『スープ』-1
「菜々子、最近彼氏とどうなの?ほらあの年下の」
会社帰りのディナータイム。おしゃれなイタリアンレストランで赤ワインを一口飲んでから真子がそう言った。
「別に…普通だよ」
ガーリックトーストをかじりながら私は投げやりにそう答えた。大学時代からの友人である真子は私と田中くんの馴れ初めまで知っているのだ。もちろん、あんな恥ずかしい部分は伏せての話だが。
「あら?さては倦怠期かな?」
眉毛を片方あげて真子が面白そうに言う。
私は真子の言葉を無視して、この店の売りである自家製生パスタを頬張った。もちもちした食感がなかなかいける。
「まあ社会人一年目と大学三年生じゃ難しいよね」
「うん。最近忙しくてあんまり会ってないし…」
「私と会う時間はあるのに?」
「もう。そんな意地悪言わないでよ」
膨れっ面になった私をみて真子が笑った。
そうだ。真子の言うとおり私と田中くんは絶賛倦怠期中でまさに危機的状況にあるのだ。
環境が変わって破局するカップルというのはとても多いらしい。ファッション雑誌を読んでも、就職を機に恋人と別れたというエピソードが載っているぐらいなのだから。

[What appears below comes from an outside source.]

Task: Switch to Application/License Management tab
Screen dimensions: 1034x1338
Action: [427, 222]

私達の場合は遠距離恋愛になったわけではないので、会えなくなってしまったわけではないのだが…。
「とにかく話が合わないの」
「話が合わない?」
「そう。彼が話す内容がすごく甘っちょろく感じるの。レポートが大変とか一限がきついとか…一限がきついって何だよ!私は毎日六時前に起きてるのよ!」
話しながらイライラしてきた私は思わず拳でどん!とテーブルを叩いた。近くのテーブルに座っていたカップルに怪訝そうな目を向けられる。
「菜々子、落ち着いて」
「ごめん」
真子になだめられ、私は運ばれて来たコーヒーに口をつけた。少し苦いけど、この甘いティラミスにはよく合う。

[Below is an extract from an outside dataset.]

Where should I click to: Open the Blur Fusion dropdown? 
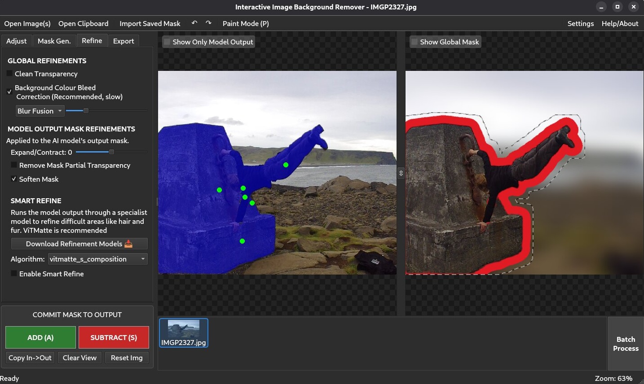(x=40, y=111)
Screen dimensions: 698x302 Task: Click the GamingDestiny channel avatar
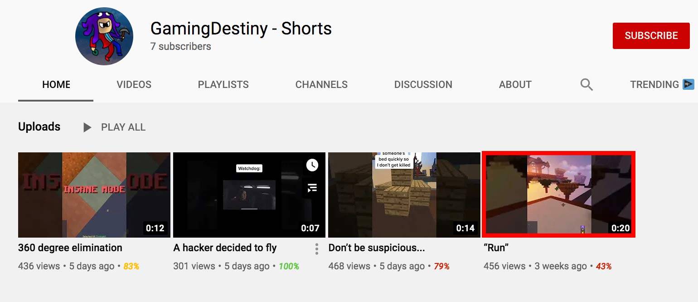(104, 36)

「それは仕方ないでしょ。田中くんはまだ大学生なんだからさ。菜々子だってレポート間に合わないってよく騒いでたじゃない」
「まあそうなんだけどさ…いざ社会人になってみると学生時代のきつさなんて屁みたいなものよ」
「でも田中くんの立場になって考えたらかわいそうだよ。ちゃんとメール返してあげなよ」
「うん…」
私と田中くんの間に溝が生まれたのは私が就職してしばらくしてからだ。
毎日遅くまで働き、朝早く出勤する。覚えることもたくさんあるし、休日出勤も多々ある。
そんな中、私はだんだん田中くんにメールを返さなくなった。帰宅後着信に気付いてもメイクを落としてお風呂に入るだけで精一杯ですぐにベッドに倒れこんでしまう。
それでも田中くんは全然わがままを言ったりしない。メールも私を気遣うような内容ばかりだ。
それなのに…それを読むことすら面倒だと思っているなんて自分でも最低だと思う。
そして真子に注意されたのにも関わらず、私は今夜もメールを返さなかった。